Boilerplate are the rarely-read and seemingly interminable contractual terms presented to consumers without an opportunity for negotiation. For example, raise your hand if you've ever read the "terms and conditions" provided in connection with software or an app that you've downloaded. A print-out might run over a dozen pages and virtually no one reads them, and the website or app developer knows that. As Ching explains,
"Boilerplate" refers to contracts of adhesion in which there is a significant disparity in bargaining power between the parties, the offeror offers terms on a "take it or leave it" basis, and the contract is formed after little or no negotiation.Whatever contracts might really be, the myth that carries them along as a central tool of social ordering in the modern world is that contracts represent the will of the parties. Yet boilerplate seems by its unnegotiated and unread nature to lie outside this justifying account for the legitimacy of contracts.

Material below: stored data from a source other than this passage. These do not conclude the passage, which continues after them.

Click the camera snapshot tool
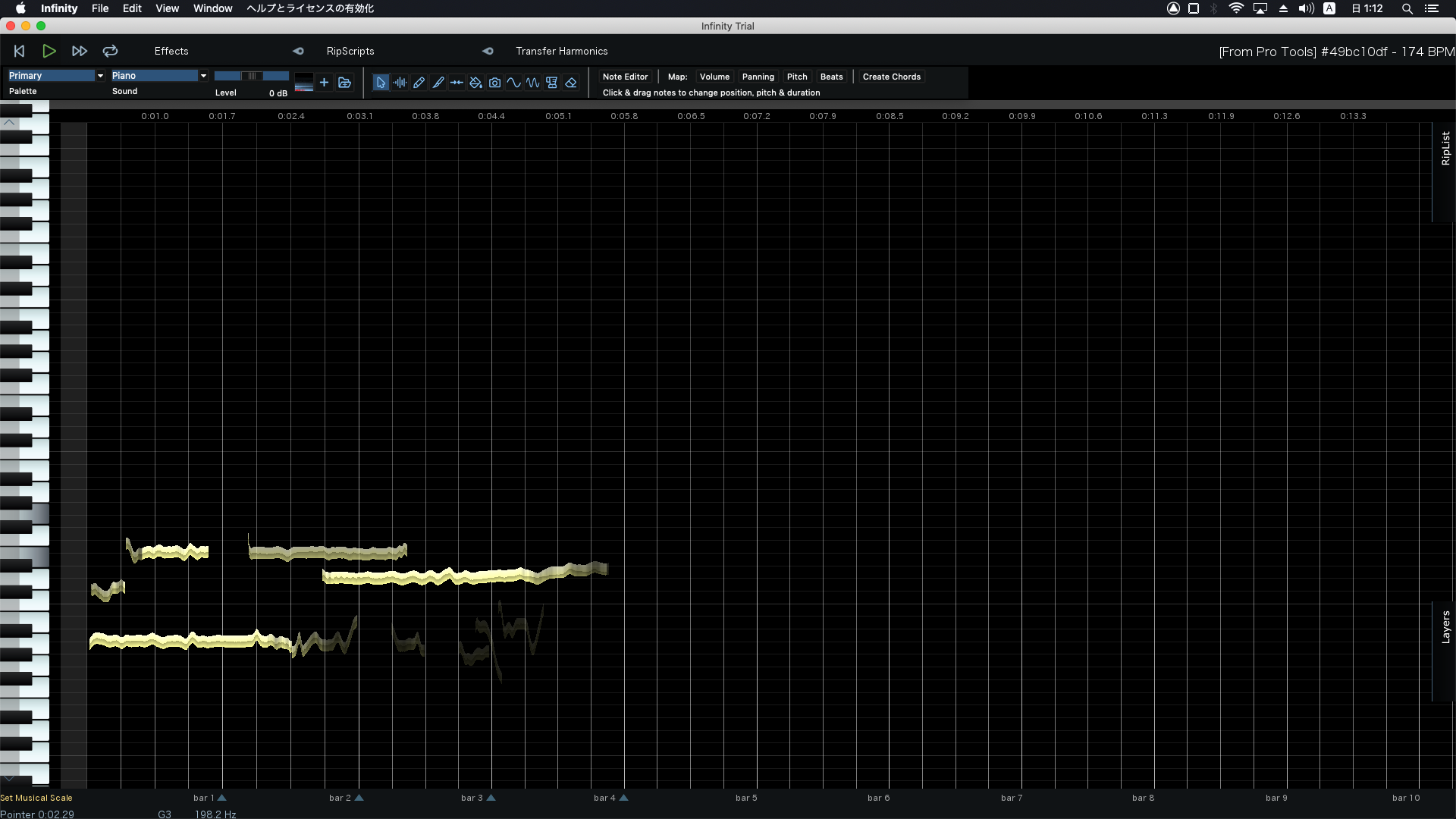Image resolution: width=1456 pixels, height=819 pixels. 494,83

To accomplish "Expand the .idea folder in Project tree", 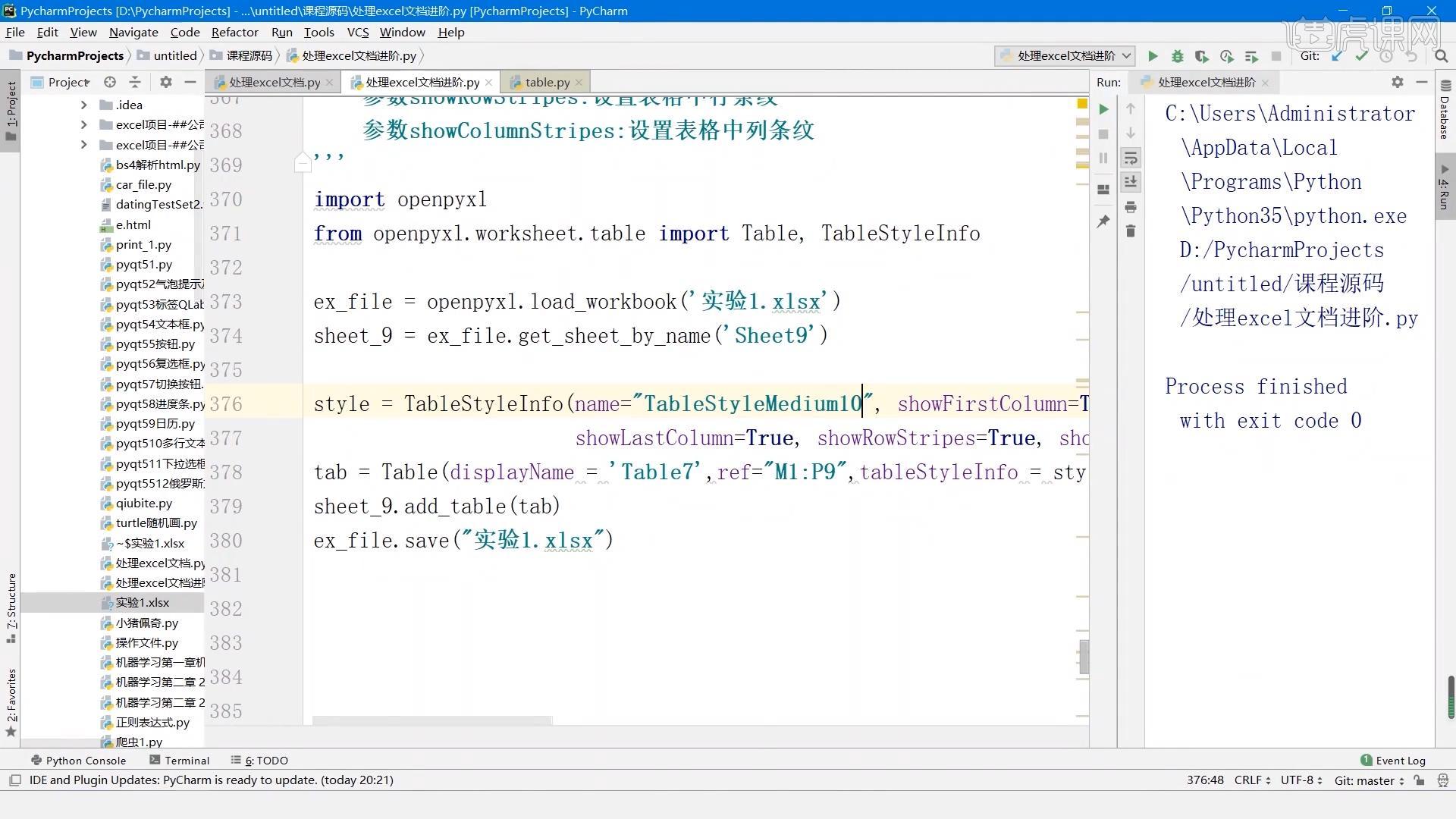I will [83, 105].
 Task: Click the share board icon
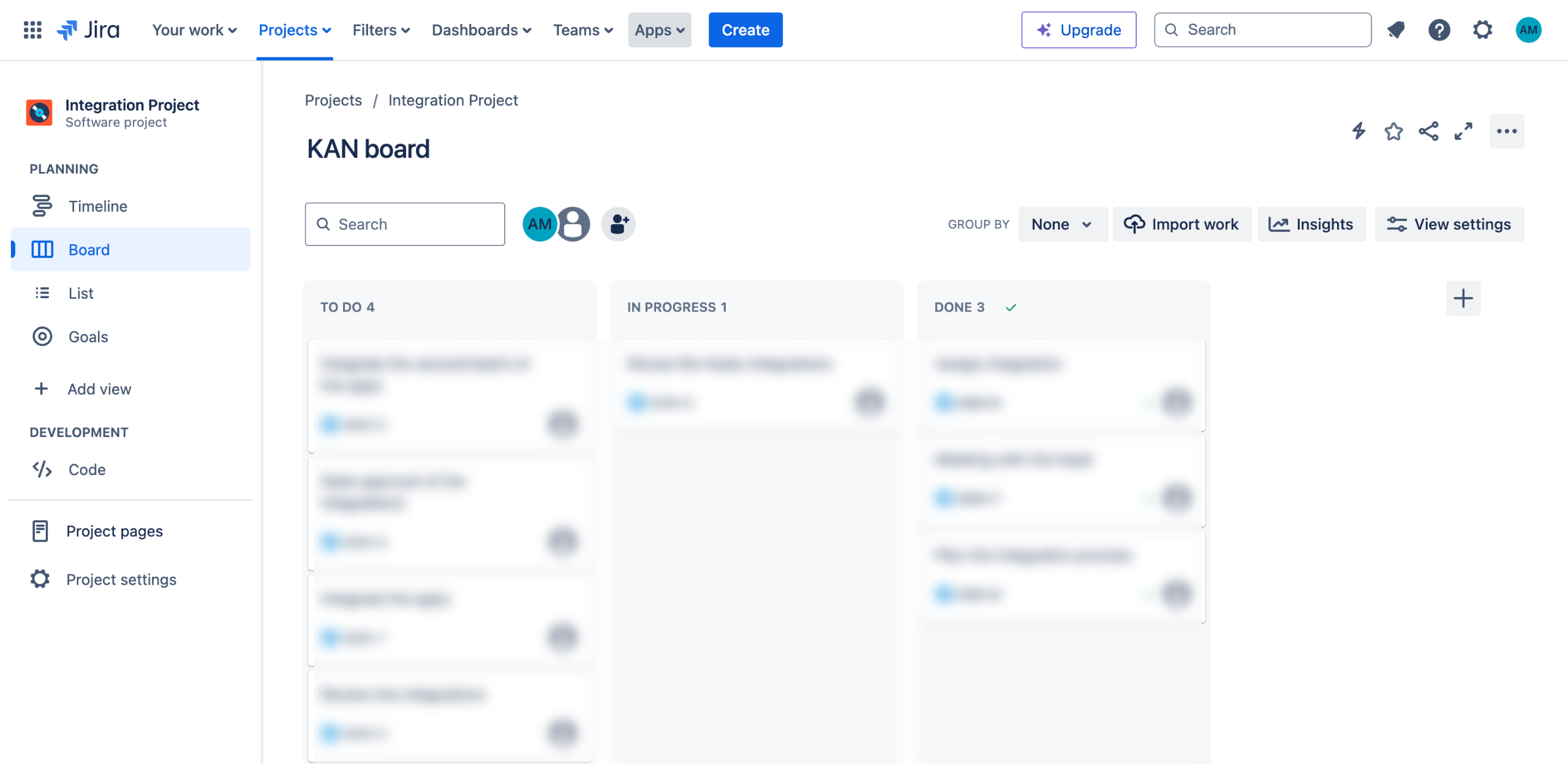point(1428,131)
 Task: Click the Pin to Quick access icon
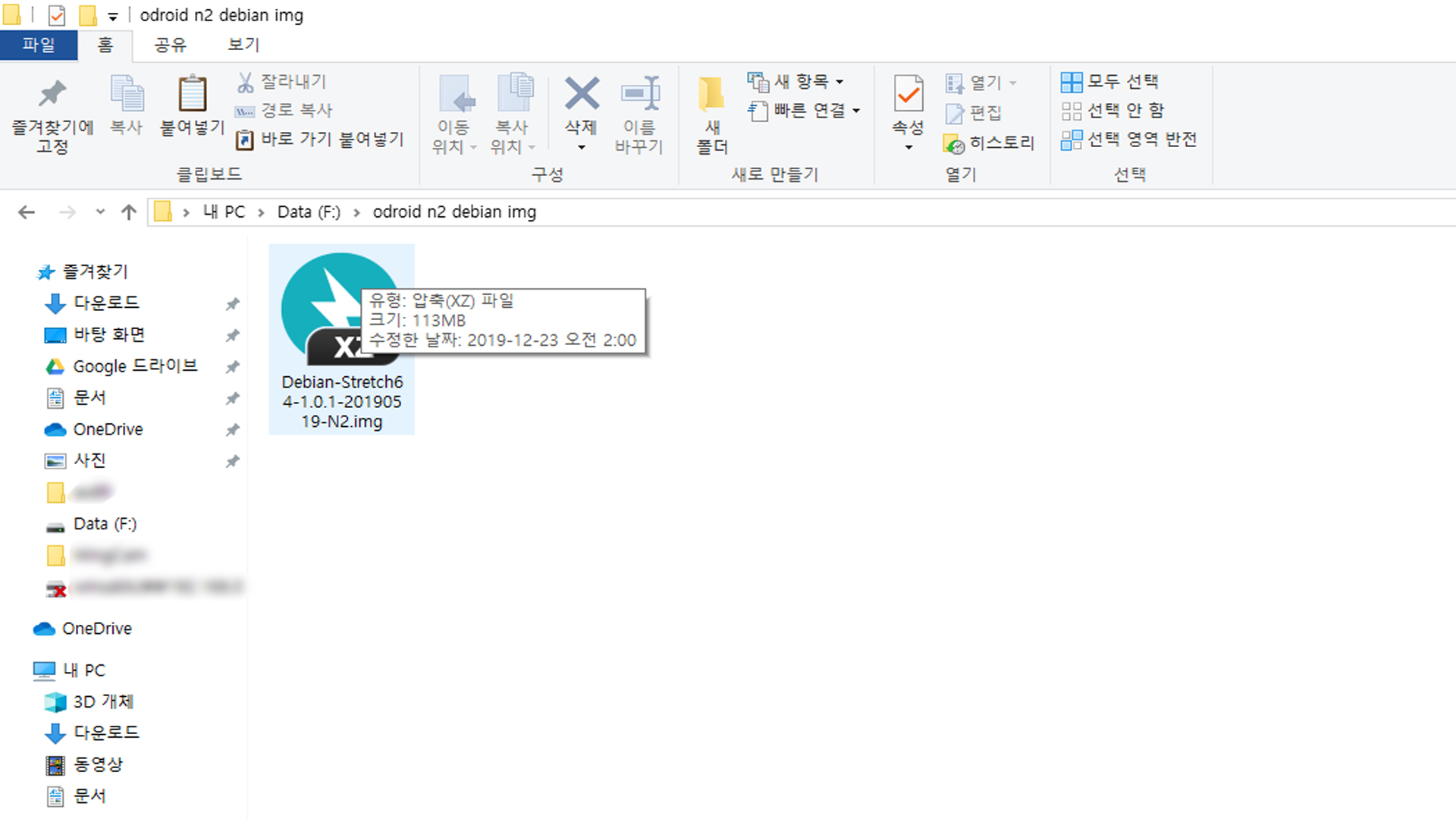[x=52, y=95]
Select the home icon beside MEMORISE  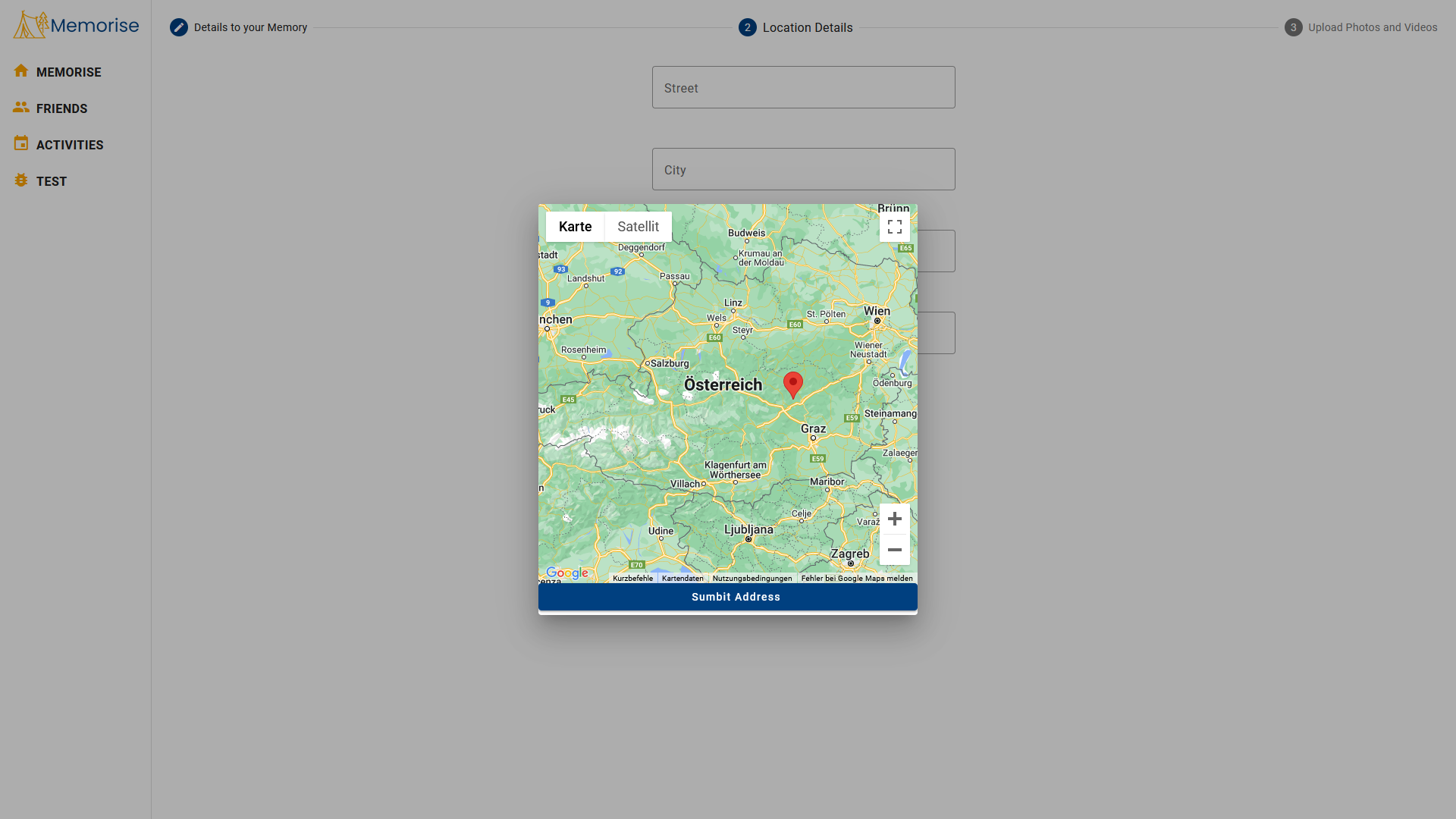tap(21, 71)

Boilerplate is thus the subject of interminable debate in the legal academy (see my posts here, here, and here for some examples). To frame the argument: Does the pervasive phenomenon of boilerplate contracts violate the notion of individual freedom we take to characterize modernity? Or is boilerplate a means of maximizing consumer welfare which we also take to characterize modernity?
Kenny does a deft job of describing the opposing and oscillating poles of the political self-understanding of modernity, Liberalism. On the one hand,
[LIberal] Libertarians believe people have natural rights such as life, liberty, property, and freedom of thought and contract.On the other hand,
[Liberal] Progressives believe that rights are created and defined by society; rights are to limited or extended based on the benefit provided to society as a whole.With the demise of the Medieval synthesis ostensibly grounded in a transcendent reality, modern folks (at least in the West) have dashed from one pole--freedom or utility--to the other as their self and group interests have collided with an excess of the deforming effects of the other pole. (Kenny's discussion of the continuing conflict between the freedom and utility bears some resemblance to my recent discussion of the conflict between two competing accounts of justice: subjective rights vs. objective right-order. Check here, here, and here. But we're not talking about quite the same issue.)
Of the contemporary critics of modernity and Liberalism (in both of its Libertarian and Progressive flavors) Alasdair MacIntyre stands out. Ching makes use of MacIntyre's After Virtue to describe Liberalism's failure to give rational grounds for its moral judgments. In other words, Liberalism cannot adjudicate between its Libertarian and Progressive understandings of freedom and efficiency because each is simply a given of the Liberal project. Yet, this situation presents no fundamental problem from the internal Liberal perspective because Liberalism eschews any account of human nature and thus consciously (or at least semi-consciously) deprives itself of any rational ground by which to order the relative importance of these opposing poles. In other words, the race between Libertarian and Progressive evaluations of boilerplate will never end because there's no finish line.
Can we call such a state of affairs "rational." Drawing from After Virtue Ching believes the answer is yes. But After Virtue isn't MacIntyre's final word on the rationality of the Liberal tradition. Nor is MacIntyre's subsequent Whose Justice? Which Rationality? the last word, either. What might cause an irreparable rupture in the Liberal tradition remains to be seen but its bracketing of questions of human nature doesn't mean there is no such thing as human nature which will at some point cause the screw to turn again.